Customer data is stored in secure facilities, on secure servers, and within secure applications. Opendate office locations have no data centers or access to data centers. Opendate maintains appropriate security personnel for the facilities. Opendate office locations are restricted access facilities with appropriate door access. Badge access is required to enter and exit the building, with additional access required to secure areas. Cameras monitor the office locations. Additional restrictions include, but are not limited to, secure document handling, screen protection to mitigate shoulder surfing, and additional badge access. Rooms that store telecommunication and network equipment are kept locked, and alarmed.

Opendate has partnered with Amazon for infrastructure and cloud services. Opendate utilizes Amazons Web Services (AWS) for IaaS (Infrastructure as a Service).

To ensure compliance for our customers' data; Opendate offers different data physical storage locations. Data center locations are in North America and Europe.

Opendate has a security program and works with a third-party CISO.

Opendate utilizes various internal security tools to perform internal network vulnerability scans against all production environments. Additionally, external network scans are performed using open source tooling as a routine part of our third-party penetration tests.

In addition to our internal testing, Opendate engages a third-party security firm to perform vulnerability and penetration testing twice a year.

Opendate utilizes a security information and event management (SIEM tool). Opendate's Information Security Team reviews logs and alerts for performance and security considerations including logs relating to authentication, endpoint, web application, and more.

The Opendate Platform leverages logging capabilities and supporting systems to monitor for potential threats. Within the application, customers can review the logs and set up alerts to be emailed if certain activities occur, such as a failed login attempt or if a document has been downloaded or exported.

Opendate leverages a Web Application Firewall (WAF) to perform ingress filtering at the network boundary and prevents direct access to internal resources through the use of private, Virtual Private Clouds (VPCs). Additionally, solutions are used to provide Distributed Denial of Service (DDoS) protection for all applications running in the cloud environment.

Opendate has an established Incident Response Policy, standard and procedures which outlines actions, notification, and steps for remediation in the event of any type of incident beyond normal business operations. This plan is tested annually for security events.

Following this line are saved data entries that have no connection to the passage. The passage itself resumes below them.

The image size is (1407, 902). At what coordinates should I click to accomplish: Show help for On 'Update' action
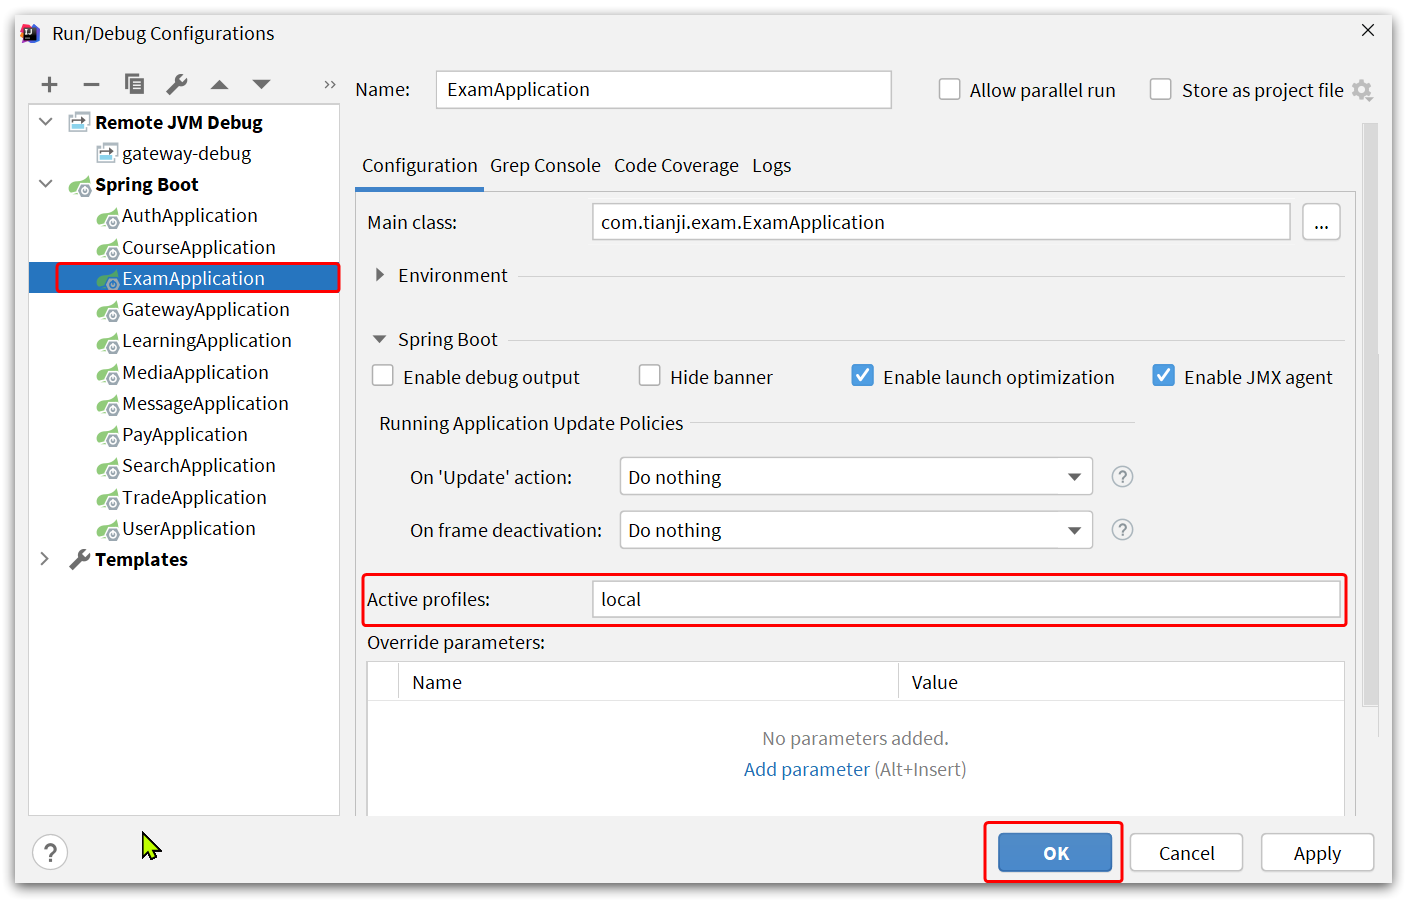click(x=1122, y=477)
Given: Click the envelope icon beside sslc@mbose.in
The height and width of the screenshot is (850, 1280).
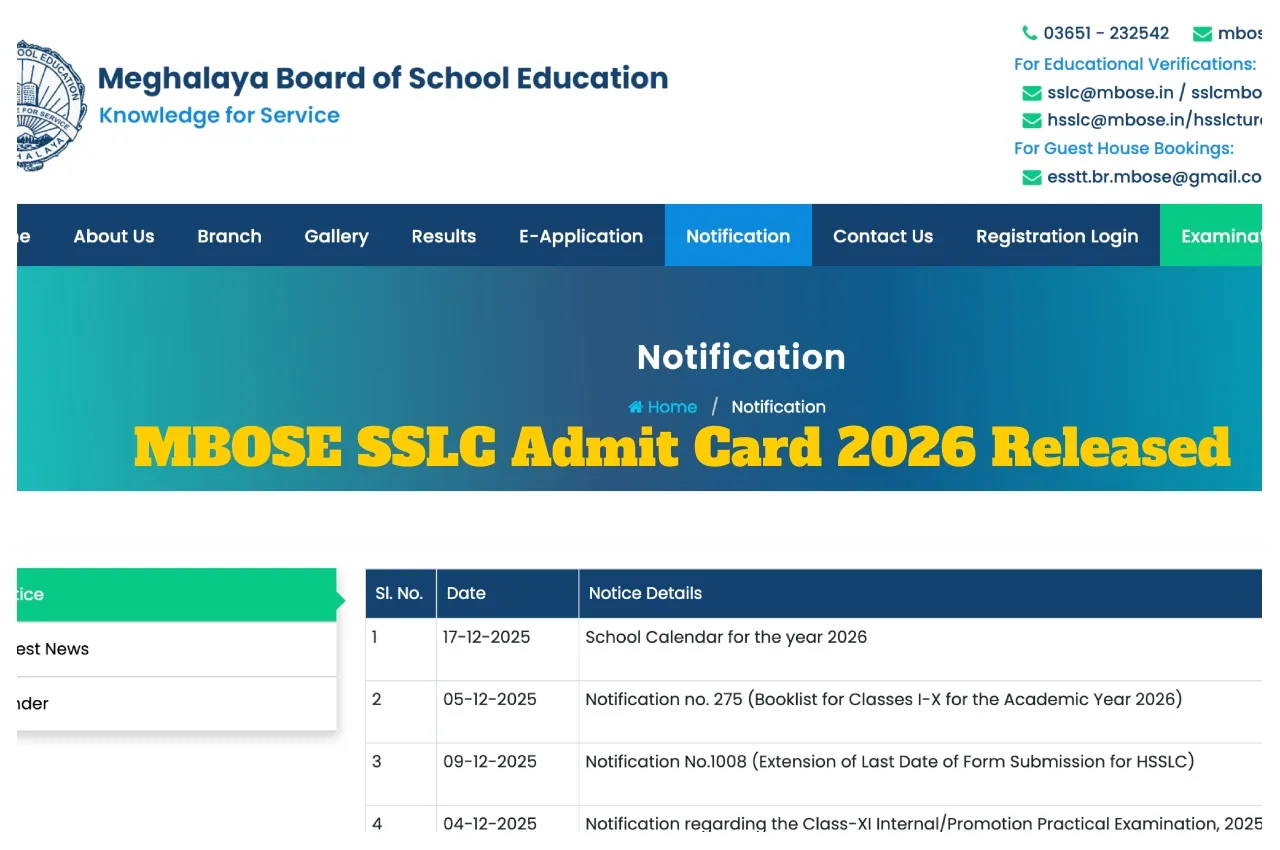Looking at the screenshot, I should coord(1031,93).
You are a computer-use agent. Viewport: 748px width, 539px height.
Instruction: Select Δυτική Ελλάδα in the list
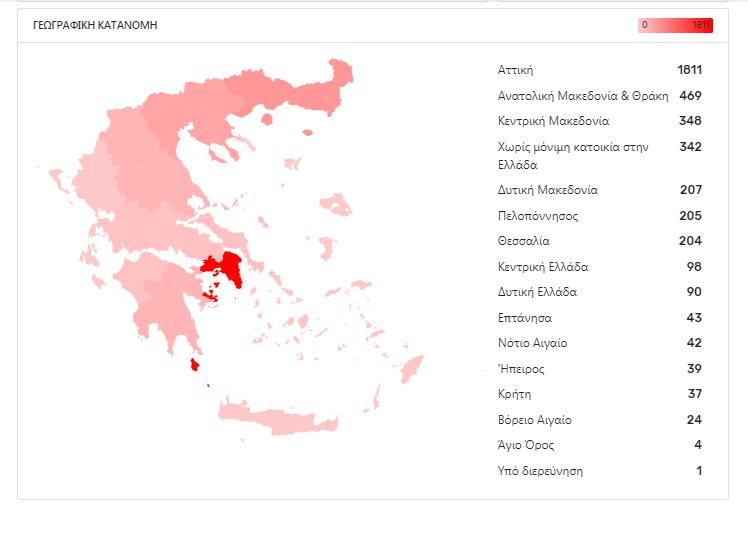point(537,292)
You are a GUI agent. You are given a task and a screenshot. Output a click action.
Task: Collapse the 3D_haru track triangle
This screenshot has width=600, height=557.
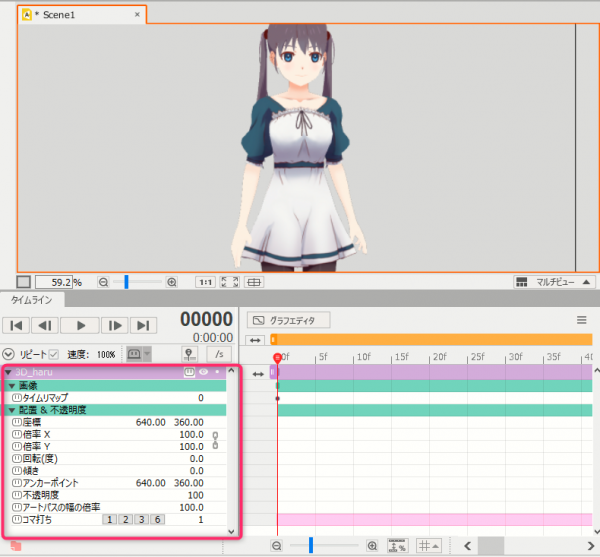pos(8,372)
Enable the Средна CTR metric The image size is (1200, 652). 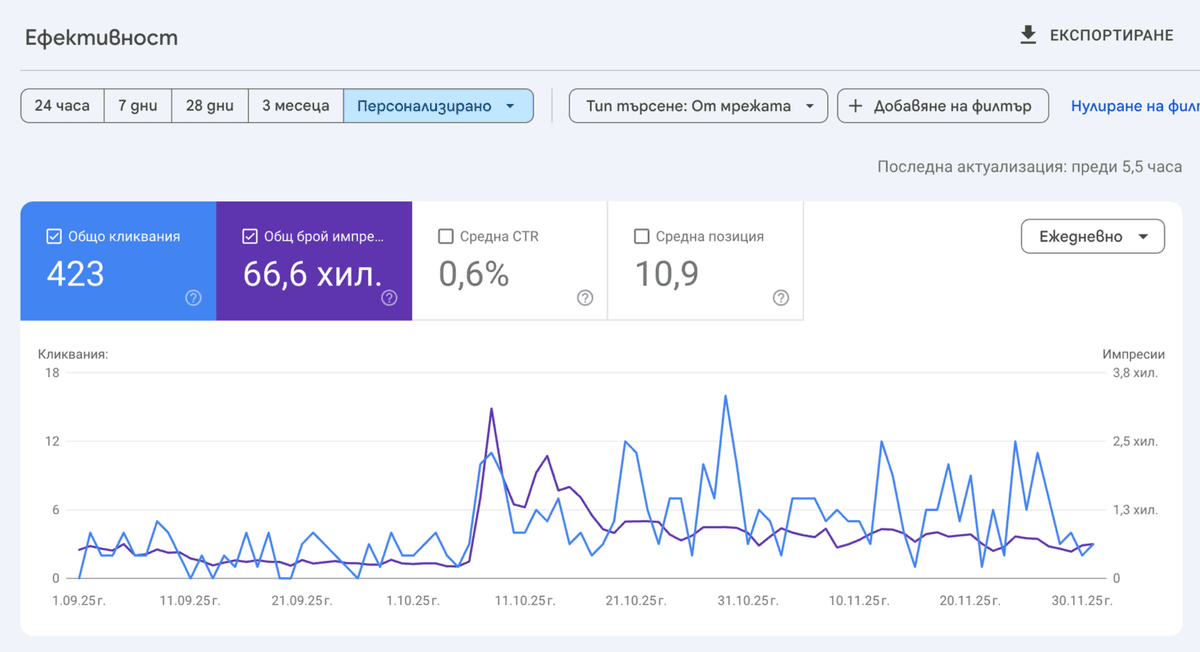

Opendate uses TLS versions 1.2 and 1.3 with digital certificate identification. In addition Opendate platform utilizes HTTP Strict Transport Security (HSTS) for further protection.

All sensitive data in Opendate, such as credit card numbers and/or passwords, are stored encrypted with Advanced Encryption Standard (AES) 256-bit algorithm.

Through our SLA within contracts Opendate commits to a 99.5% uptime.

Opendate relies on multiple data centers to provide operational redundancy. We ensure reliability by distributing and replicating data across our multiple systems in case of failure at any single point.

The Opendate Platform includes high availability through our redundant infrastructure.

User access is governed by a membership into a Team, and then memberships into Venues, where content is stored and managed. Through our administration application, customers can self-administer usernames and passwords, and access levels.

Authentication features within the platform also include:
• Browser Validation
• IP Address Restrictions

The Opendate platform has a minimum standard of characters with no restrictions on special numbers or special characters.

Within the Opendate platform, role assignments can be utilized to gatekeep access to features and functionality. Every member of a team has a role, each with its own level of access to features. Based on the solution set for a team, you’ll have access to different roles.

Administrative Roles:
• The Team Owner role is only available at the team level.
• Org Admin roles are available at the organization-level but can perform some functions at the team level.

Non-administrative Roles:
• If your organization is not on the current solution-based licensing model, there are different non-administrative roles such as Editor, Viewer, etc.

Feature Specific Roles:
• In addition to the roles above, there are roles to provide access to specific features in a workspace. These roles would include Content managers, copy managers, task admins, and filing roles.

The Opendate platform administrative application contains logic that allows customers to manage users through security settings for authentication and a granular permission system for access to data.

Opendate recommends customers use Single Sign On and can integrate with a SCIM through the SAML 2.0 protocol.

Opendate also offers customers
• Configurable Password Settings
• IP Restrictions
• Browser Validation
• Multi Factor Authentication

The Opendate Platform signs outbound messages with DKIM, adheres to a hardfail SPF policy, and runs DMARC in reject mode. Data and attachments are never directly sent within Opendate Platform notifications. Opendate sends all notifications from a fixed set of dedicated IP addresses, and we strongly encourage customers to disable any types of message checking or filtering against messages originating from our platform.